Nearly decentralized oracle
The problem with oracles that rely on on-chain data is that they are a bit too new. If this is the case, why not introduce some artificial delay it? Write a smart contract and update it with the latest prices of decentralized exchanges such as Uniswap, but only when requested by a few privileged users. Now even if an attacker can manipulate the price, they cannot let your protocol actually use it.
This method is easy to use and quick work, but there are some drawbacks: when the block chain congestion, you may not be able to update prices according to the desired speed, sandwich still vulnerable to attack. In addition, your users need to believe that you will actually keep prices updated.
Manipulating price oracles is an extremely time-sensitive operation, because arbitrageurs are always watching and hoping to have the opportunity to optimize any sub-optimal market. If the attacker wants to minimize the risk, he needs to execute the two transactions required to manipulate the price oracle in a single transaction, so that arbitrageurs cannot get a foot in the middle. As a developer agreement, if your system can support, simply Located between the entry and exit system to a short delay is sufficient to block blocks.
Of course, this may affect the composability of the agreement, and the number of miners and traders joining hands to commit evil is increasing. In the future, bad factors may perform price oracle manipulation in multiple transactions, because they know that the miners they work with will ensure that no one can insert in the middle and get a share of their profits.
Time-weighted average price TWAP
Uniswap V2 introduces a TWAP oracle machine for developers on the chain. This document details the exact security guarantees provided by this oracle. Generally speaking, for large liquidity pools that have not been congested by the blockchain for a long time, the TWAP oracle has a high degree of resistance to oracle manipulation attacks. However, due to the nature of its implementation, it may react quickly enough to the huge time market volatility, liquidity and applies only to existing tokens on the chain assets.
Sometimes they say that if you want to do the right thing, you’d better do it yourself.
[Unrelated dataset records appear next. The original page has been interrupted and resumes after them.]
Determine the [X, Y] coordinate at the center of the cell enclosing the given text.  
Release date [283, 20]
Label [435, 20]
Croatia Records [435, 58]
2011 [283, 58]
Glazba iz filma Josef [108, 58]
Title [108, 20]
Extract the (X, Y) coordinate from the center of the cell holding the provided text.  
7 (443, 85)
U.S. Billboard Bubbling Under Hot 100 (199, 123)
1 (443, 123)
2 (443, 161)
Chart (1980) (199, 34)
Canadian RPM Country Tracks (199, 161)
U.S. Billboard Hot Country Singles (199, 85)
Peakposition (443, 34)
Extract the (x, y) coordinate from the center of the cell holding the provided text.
What if you call up N trusted friends and ask them to submit the on-chain price they think is correct, and the best M answer is the current price?
This method is now adopted by many large-scale projects: Maker runs a set of price sources operated by trusted entities, Compound creates special bidders such as Open Oracle and Coinbase, Chainlink aggregates price data from Chainlink operators and puts them on the chain Make it public. Remember, if you choose to use one of these solutions, you have now delegated trust to a third party, and your users can only do so. Requiring bidders to manually release on-chain updates also means that during periods of high market volatility and blockchain congestion, price updates may not arrive on time.
to sum up
DeFi price oracle for safety-critical, but often overlooked. Using price oracles safely is a difficult problem. There are many ways to balance yourself and your users. In this article, we introduced the oracle price manipulation cases of attacks have occurred, and confirmed that reads price information in the transaction process may be unsafe, may lead to catastrophic financial losses. We also discussed some of the techniques used by other projects to combat price oracle manipulation. In the final analysis, every situation is unique, and you may find yourself unsure whether the current use of price oracles is correct. If this is the case, please feel free to contact us for advice.
Special thanks to Dan Robinson and Georgios Konstantopoulos for reviewing this article.